Angers, le 27 février 2009
Docteur
Martine CHARLERY
Médecin
Chef du Secteur Ouest de
Psychiatrie
Infanto-Juvénile
à
Mr
Nicolas SARKOZY
Président
de la République
Monsieur le Président,
"Je suis un crucifié, mais ce n'est pas une raison pour
qu'on me crucifie !" écrivait Antonin Artaud.
Si vous pouviez laisser entrer ce cri en vous, si vous pouviez
le laisser travailler en vous, rejoindre votre propre liberté blessée, je ne
doute pas que vous sauriez revenir sur votre discours du 2 décembre où vous
avez osé stigmatiser la maladie mentale avec une telle violence que nous,
soignants, ne pouvons plus nous taire.
Ce cri d'Artaud m'a requise il y a trente ans, pendant mes
années d'internat ; j'y trouve encore et encore, la raison d'un engagement dans
le service public de la psychiatrie de secteur, où m'a été transmise par nos aînés
cette conviction : lutter contre les maladies de la liberté et de l'altérité,
c'est travailler avec le sujet qui souffre et son entourage (du plus intime au
plus large). C'est lutter pour un renversement : lutter en nous-mêmes, et dans
l'entre- nous, contre ce que peut susciter la folie : le morcellement, les
déchirures, la destructivité, l'exclusion de l'autre.
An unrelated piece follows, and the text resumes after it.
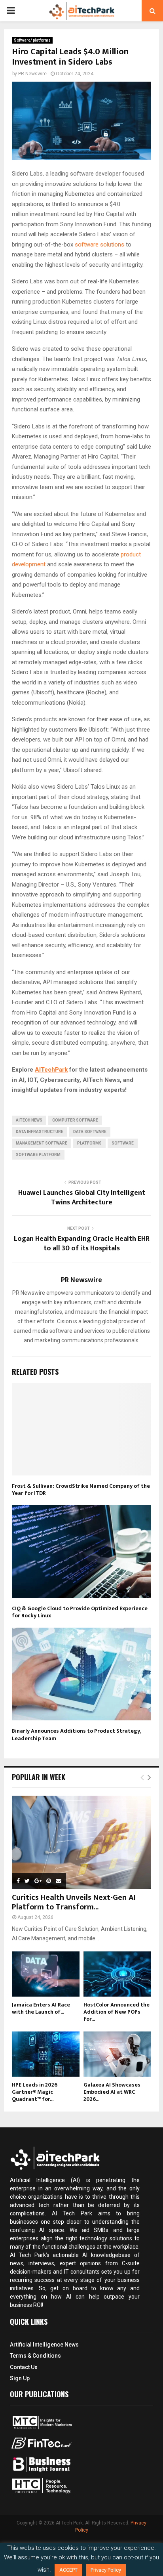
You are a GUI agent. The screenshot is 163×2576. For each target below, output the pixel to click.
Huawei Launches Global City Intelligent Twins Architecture (81, 1197)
Nous savons que ce
travail-là redonne au sujet malade la possibilité de retrouver le chemin vers
l'humain, en lui, inachevé ou blessé.
Nous, les soignants en psychiatrie, sommes attelés à tenter,
toujours, de transformer les demandes sociales de normalisation, de formatage,
en ouvertures singulières pour nos patients.
Nous sommes habitués à nous trouver bien souvent l'objet de
soupçon, de mépris, de cynisme, à l'image de ce dont sont victimes nos
patients.
Mais le 2 décembre s'est ouverte une brèche par où déferle le
pire, l'autorisation de céder au pire : à la tentation toujours tapie en nous d'exclure,
de faire taire, d'enfermer.
C'est un mensonge à notre société, que de lui faire croire que
cette posture-là, face à la maladie mentale, lui donnera la tranquillité.
Au contraire cela fait droit au pire de ce que la folie peut
susciter.
Ecoutez Artaud, écoutez
parler l'humain en vous, et revenez
- sur votre discours du 2 décembre et sa suite logique : la manne
financière offerte pour la "sécurisation" de l'hôpital à l'aide de
moyens matériels dignes d'un jardin zoologique - alors que partout les moyens
en personnel nous sont arrachés.
- sur le rapport Couty qui fait voler
en éclat la colonne vertébrale du soin que garantissait la politique de secteur
: la continuité transférentielle.
- sur l'insupportable mutation du service public hospitalier en entreprise
vouée à la performance et la rentabilité, où vous croyez nous motiver en nous
parlant comme à des tiroirs-caisses ; cette politique nous insulte.
Ecoutez-nous, ne laissez pas se poursuivre la destruction
symbolique et très réelle de nos collectifs de soin. Il est encore temps,
peut-être.
Je vous prie de croire, Monsieur le Président, à l'assurance de la
haute considération que j'ai pour votre fonction.